JAKARTA, HUMAS MKRI - Penghitungan perolehan suara pada pilkada dengan calon tunggal berdasarkan persentase terhadap DPT akan berakibat pada ketidakpastian hukum. Sebab hal ini akan menimbulkan perbedaan standar penghitungan dan/atau penetapan terkait pilkada antara Pasal 54D ayat (1) dan ayat (2) UU Pilkada dan pasal-pasal lainnya dalam undang-undang terkait, sehingga hal demikian bertentangan dengan Pasal 28D ayat (1) UUD NRI Tahun 1945.
Demikian salah satu pertimbangan hukum Mahkamah atas uji materiil Undang-Undang Nomor 10 Tahun 2016 tentang Perubahan Kedua atas Undang-Undang Nomor 1 Tahun 2015 tentang Penetapan Peraturan Pemerintah Pengganti Undang-Undang Nomor 1 Tahun 2014 tentang Pemilihan Gubernur, Bupati dan Walikota Menjadi Undang-Undang (UU Pilkada). Permohonan diajukan M. Taufik Hidayat (Pemohon I) dan Doni Istyanto Hari Mahdi (Pemohon II). Sidang Pengucapan Putusan Nomor 139/PUU-XXII/2024 ini digelar pada Kamis (14/11/2024) di Ruang Sidang Pleno MK.
Hakim Konstitusi Arsul Sani dalam pertimbangan hukum MK menyatakan, Mahkamah tidak dapat melepaskan pendiriannya melalui Putusan MK Nomor 14/PUU-XVII/2019. Meski memiliki alasan yang berbeda dari permohoan terdahulu tersebut, pada permohonan ini esensi alasan yang didalilkan sama yakni mempersoalkan keikutsertaan satu pasangan calon yang kalah dalam pilkada berikutnya.
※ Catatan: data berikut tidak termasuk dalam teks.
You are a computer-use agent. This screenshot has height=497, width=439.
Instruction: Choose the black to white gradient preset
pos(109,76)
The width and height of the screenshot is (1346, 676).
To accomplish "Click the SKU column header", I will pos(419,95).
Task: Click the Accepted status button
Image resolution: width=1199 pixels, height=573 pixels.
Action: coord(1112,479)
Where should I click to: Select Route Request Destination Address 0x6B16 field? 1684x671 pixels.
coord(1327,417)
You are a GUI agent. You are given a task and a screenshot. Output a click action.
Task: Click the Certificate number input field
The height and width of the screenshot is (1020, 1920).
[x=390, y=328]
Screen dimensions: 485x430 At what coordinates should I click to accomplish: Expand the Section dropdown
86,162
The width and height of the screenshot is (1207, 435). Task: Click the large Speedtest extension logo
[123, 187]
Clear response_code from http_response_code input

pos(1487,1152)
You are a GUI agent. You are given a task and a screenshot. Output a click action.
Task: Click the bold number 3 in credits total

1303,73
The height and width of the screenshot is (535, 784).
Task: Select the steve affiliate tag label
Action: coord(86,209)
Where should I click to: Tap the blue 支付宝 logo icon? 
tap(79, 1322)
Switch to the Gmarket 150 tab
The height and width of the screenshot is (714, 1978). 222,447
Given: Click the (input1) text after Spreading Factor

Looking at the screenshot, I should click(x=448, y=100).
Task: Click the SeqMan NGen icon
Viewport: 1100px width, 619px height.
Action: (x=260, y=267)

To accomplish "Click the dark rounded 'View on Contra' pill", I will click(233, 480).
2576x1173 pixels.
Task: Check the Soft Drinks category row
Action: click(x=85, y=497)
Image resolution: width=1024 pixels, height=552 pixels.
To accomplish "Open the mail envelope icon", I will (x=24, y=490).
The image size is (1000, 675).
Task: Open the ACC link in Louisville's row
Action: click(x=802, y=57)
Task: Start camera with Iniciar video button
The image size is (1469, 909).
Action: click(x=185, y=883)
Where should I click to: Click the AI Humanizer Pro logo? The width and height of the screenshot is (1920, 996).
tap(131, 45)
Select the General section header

Sehingga Mahkamah tidak memiliki alasan hukum yang fundamental dan mendasar untuk bergeser dari pendirian sebelumnya. Maka sepanjang berkaitan dengan konstitusionalitas norma a quo secara mutatis mutandis berlaku sebagai pertimbangan hukum dalam permohonan ini.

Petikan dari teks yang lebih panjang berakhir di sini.